Given text:

┏━━

Making The Switch From IQ to EQ
Planned school will focus on emotional intelligence

In pre-application documents filed as a first step in pursuit of $20 million in Triumph Gulf Coast (BP reparations) funds, the Casa Laxmi Foundation described plans to bring about a “unique educational institution that embodies a concept unparalleled by any other in the world.”
That approach, at a planned pre-K through grade 12 institute, will emphasize EQ, that is, a student’s emotional quotient, versus IQ.
“If you intend for your child to go to one of the finest universities in the United States, we’re not the school for you,” said Sonal Thomas, a Canadian-born attorney whose grandparents founded the Casa Laxmi Foundation. “We don’t want to develop academic scholars. We want to develop great human beings.”
Thomas, a member of the foundation’s governing council, finds that there has been a marked shift in focus among educators in the last few years, away from IQ as a marker of future success and toward the concept of EQ.
“Emotional intelligence is really your ability to understand, regulate and express your own emotions and to understand others’ emotions so that you can react appropriately in any given situation,” Thomas said. “Once you have a high enough EQ, you are able to empathize and that’s really the end goal for us — we want to create these children that have very, very high empathy.”
In February, the Bay Economic Development Alliance and the Bay County Commission jointly announced plans by Casa Laxmi, headquartered in Toronto, to develop at a total cost of $117 million a boarding school with a capacity of 300 students. The school will be sited on 260 acres on Fanning Bayou and North Bay in northern Bay County.
The Bay EDA was instrumental in identifying the acreage. The seller, D.R. Horton, had planned to develop homes on the property.
“We started our search for land in the Bahamas, but after a couple of years, we were just spinning our wheels,” Thomas said. “A member of our advisory board suggested that we look for a site in the United States because parents throughout the world want to send their children to school in America.”

┗━━

Information provided:
┏━━

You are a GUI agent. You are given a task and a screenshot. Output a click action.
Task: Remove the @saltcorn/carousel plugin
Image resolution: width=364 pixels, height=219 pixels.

┗━━

Exercise tasks:
- 1) Rewrite the passage of the emotional intelligence school article, starting with "That approach, at" and going on through "concept of EQ.", putting "board of directors" in place of "governing council".
- 2) Using the emotional intelligence school article, decide whether each statement agrees with it, answering yes or no and quoting the deciding words.
(a) The planned school will be a boarding school for up to 300 students.
(b) The Casa Laxmi Foundation is headquartered in Vancouver.
(c) The foundation's land search began in the Bahamas.
- 3) According to the emotional intelligence school article, what had the seller of the acreage planned to do with the property?

Answers given:
- 1)
That approach, at a planned pre-K through grade 12 institute, will emphasize EQ, that is, a student’s emotional quotient, versus IQ.
“If you intend for your child to go to one of the finest universities in the United States, we’re not the school for you,” said Sonal Thomas, a Canadian-born attorney whose grandparents founded the Casa Laxmi Foundation. “We don’t want to develop academic scholars. We want to develop great human beings.”
Thomas, a member of the foundation’s board of directors, finds that there has been a marked shift in focus among educators in the last few years, away from IQ as a marker of future success and toward the concept of EQ.

- 2)
(a) Yes: "a boarding school with a capacity of 300 students"
(b) No: "headquartered in Toronto"
(c) Yes: "We started our search for land in the Bahamas"

- 3) The seller, D.R. Horton, had planned to develop homes on it.